Seen the movie Ground Hog Day with Bill Murray? One of the greatest movies of all time. The premise is that Murray’s character experienced the same day, every day (there is no explanation why – you have to suspend disbelief and accept the premise). The character – initially obnoxious and egotistical – changed because he was forced to by the circumstances. He changed a little every day, trying new things, very gradually realizing his potential in all kinds of positive ways before he was finally released from the  cycle. The movie begs the question for us: how do we get out of our Ground Hog Day routines?

The long answer is (warning: shameless plug) the book I’ve been working on for some years on horn technique (hope to have it finished by summer).

The short answer is: change something.

────────────────

* Task *
According to the Ground Hog Day passage, what is the book the writer has been working on about? Nothing in the records that come next relates to the text above.

* Data extracts *
────────────────

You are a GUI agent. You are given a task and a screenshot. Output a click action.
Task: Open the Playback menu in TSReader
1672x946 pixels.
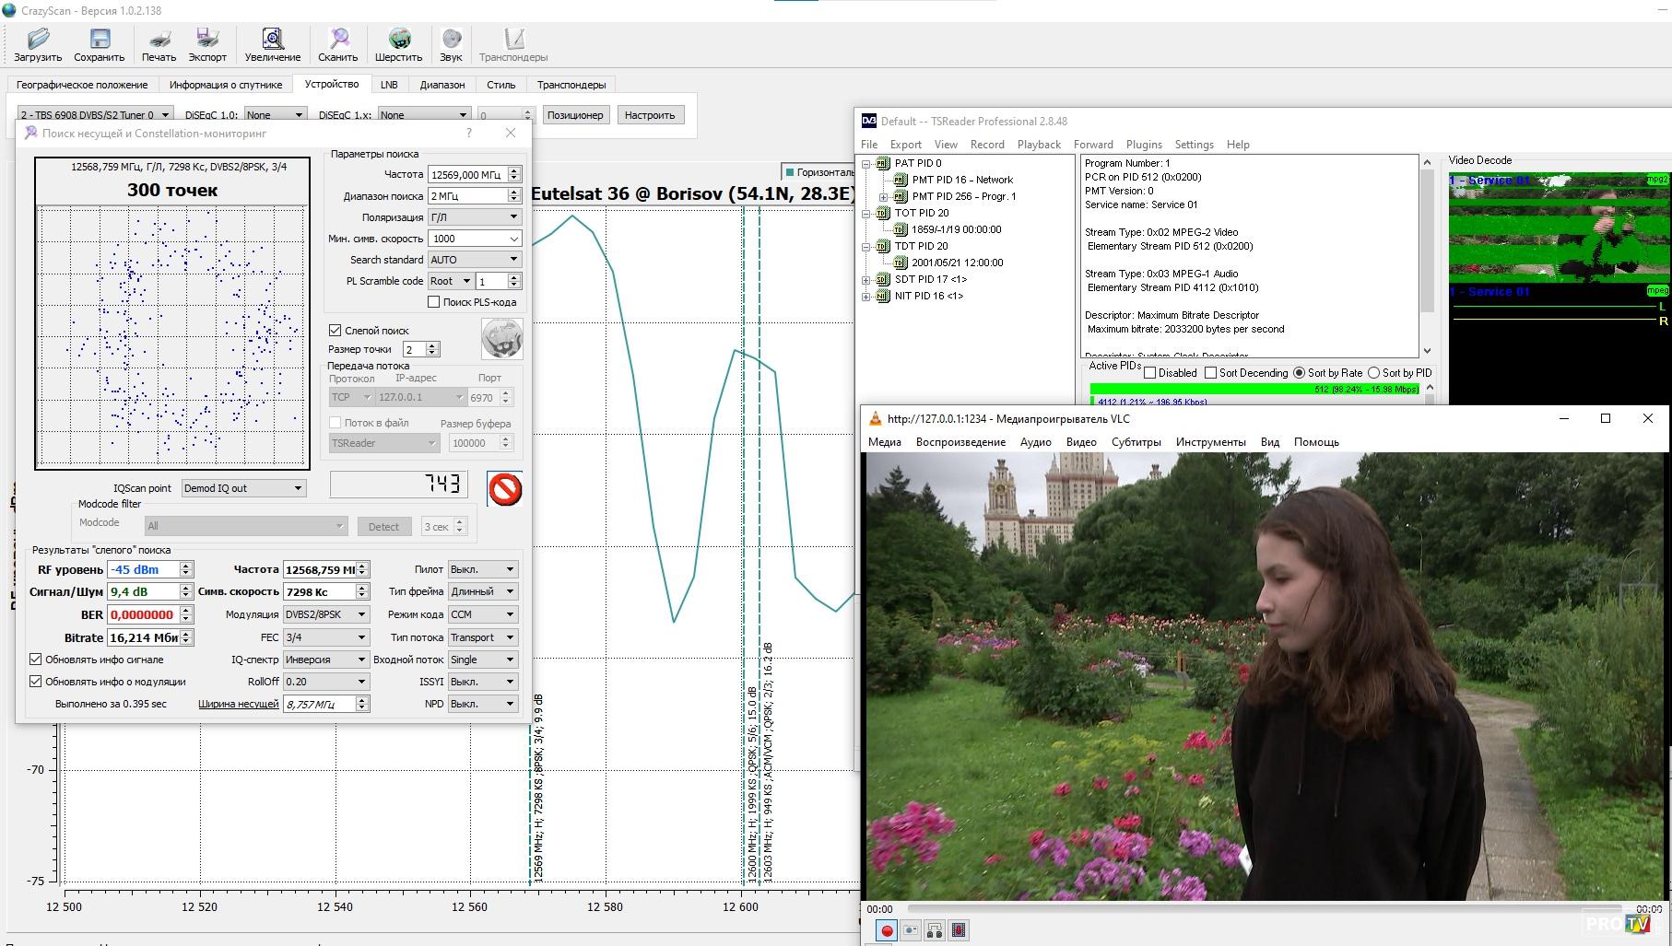coord(1039,145)
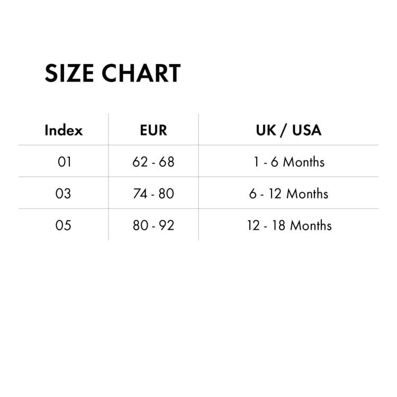Image resolution: width=397 pixels, height=397 pixels.
Task: Click the number 74 in the EUR column
Action: [x=140, y=194]
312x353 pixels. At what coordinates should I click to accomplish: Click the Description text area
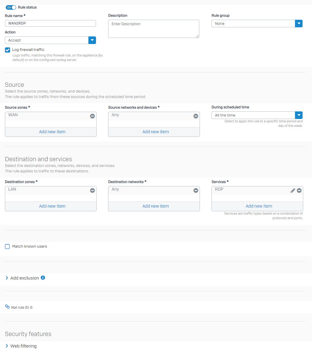pyautogui.click(x=154, y=29)
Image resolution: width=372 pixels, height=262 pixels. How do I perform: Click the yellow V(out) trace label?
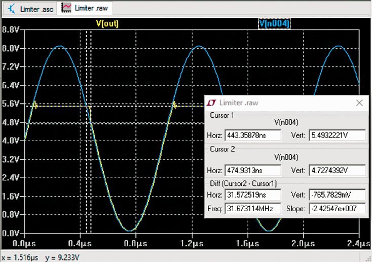[107, 23]
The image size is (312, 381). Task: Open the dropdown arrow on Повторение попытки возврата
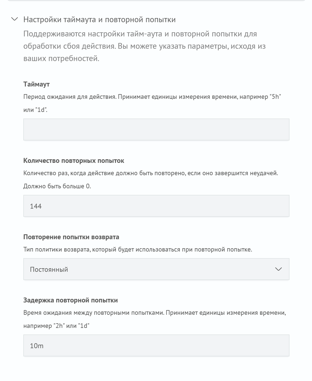[279, 269]
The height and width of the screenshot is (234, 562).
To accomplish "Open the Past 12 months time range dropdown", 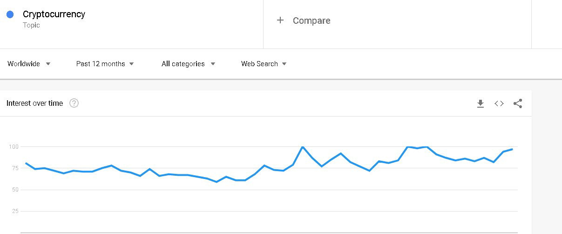I will coord(105,64).
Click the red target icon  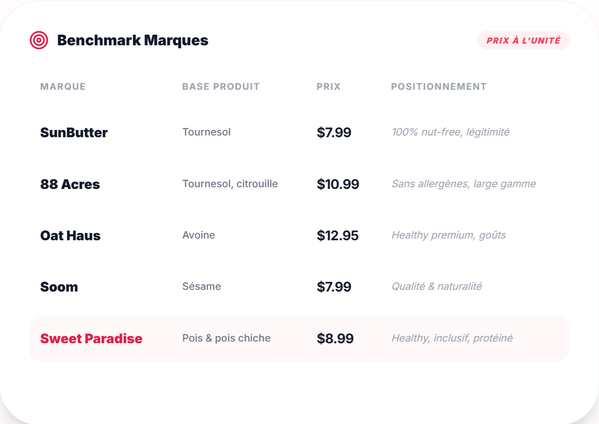[x=39, y=40]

────────────────

* Answer box *
Horn technique.